● Tasks and exercises
1. In the passage on invertible small polynomials, can you transcribe the part that opens with the words containing "Recently, Lyubashevsky &" and closes with "become less practical."?
2. What comes next in the passage on invertible small polynomials in cyclotomic rings? Write the next part, starting after its last sentence.

● Supplied passage
Recently, Lyubashevsky & Seiler (Eurocrypt 2018) showed that small polynomials in the cyclotomic ring \(\mathbb {Z}_q[X]/(X^n+1)\), where n is a power of two, are invertible under special congruence conditions on prime modulus q. This result has been used to prove certain security properties of lattice-based constructions against unbounded adversaries. Unfortunately, due to the special conditions, working over the corresponding cyclotomic ring does not allow for efficient use of the Number Theoretic Transform (NTT) algorithm for fast multiplication of polynomials and hence, the schemes become less practical.

● Collected material

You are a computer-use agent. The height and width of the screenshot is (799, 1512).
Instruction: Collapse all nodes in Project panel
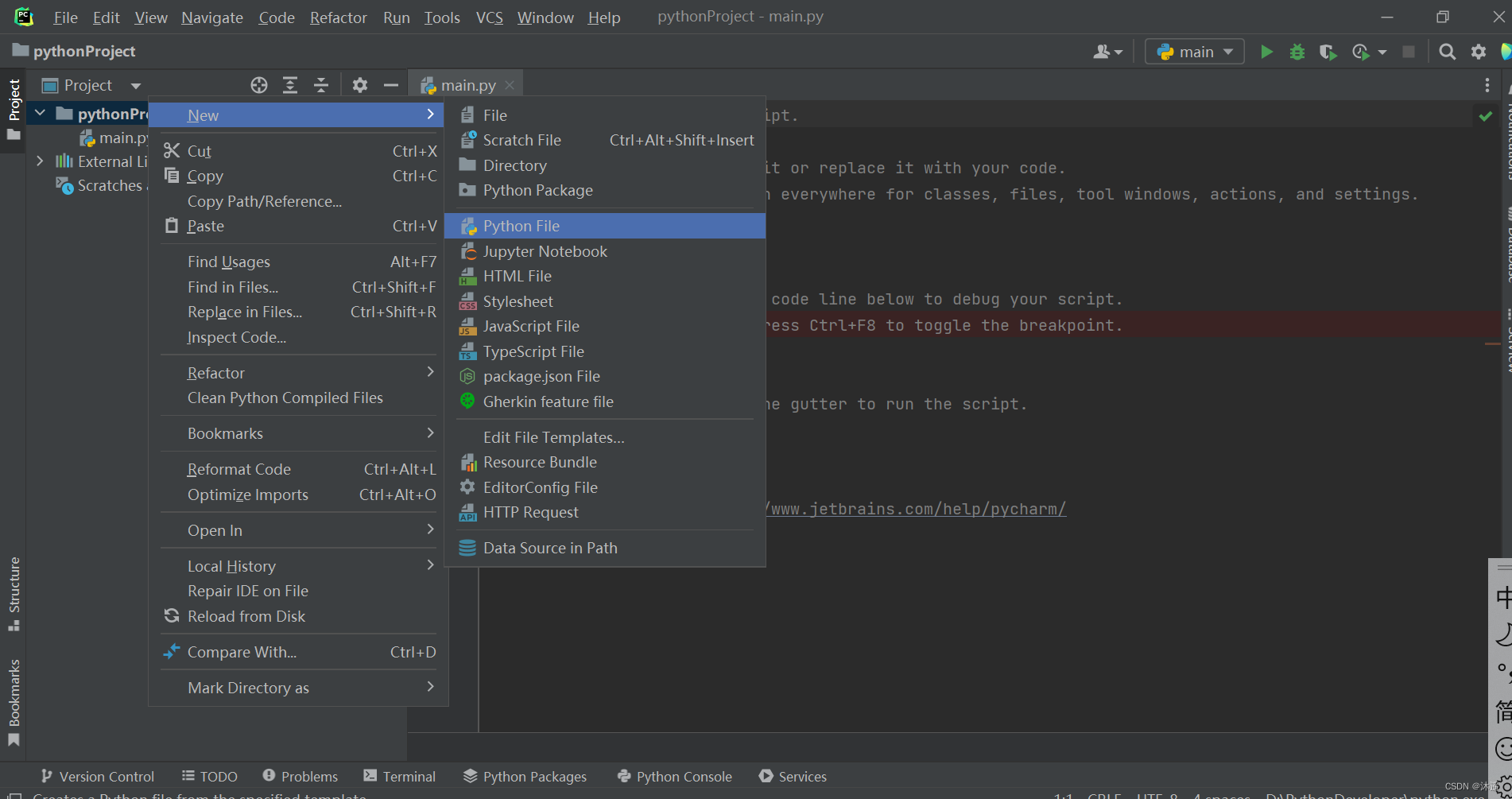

● Answers for the exercise
1.
Recently, Lyubashevsky & Seiler (Eurocrypt 2018) showed that small polynomials in the cyclotomic ring \(\mathbb {Z}_q[X]/(X^n+1)\), where n is a power of two, are invertible under special congruence conditions on prime modulus q. This result has been used to prove certain security properties of lattice-based constructions against unbounded adversaries. Unfortunately, due to the special conditions, working over the corresponding cyclotomic ring does not allow for efficient use of the Number Theoretic Transform (NTT) algorithm for fast multiplication of polynomials and hence, the schemes become less practical.

2.
In this paper, we present how to overcome this limitation by analysing zeroes in the Chinese Remainder (or NTT) representation of small polynomials. As a result, we provide upper bounds on the probabilities related to the (non)-existence of a short vector in a random module lattice with no assumptions on the prime modulus. We apply our results, along with the generic framework by Kiltz et al. (Eurocrypt 2018), to a number of lattice-based Fiat-Shamir signatures so they can both enjoy tight security in the quantum random oracle model and support fast multiplication algorithms (at the cost of slightly larger public keys and signatures), such as the Bai-Galbraith signature scheme (CT-RSA 2014), \(\mathsf {Dilithium\text {-}QROM}\) (Kiltz et al., Eurocrypt 2018) and \(\mathsf {qTESLA}\) (Alkim et al., PQCrypto 2017). Our techniques can also be applied to prove that recent commitment schemes by Baum et al. (SCN 2018) are statistically binding with no additional assumptions on q.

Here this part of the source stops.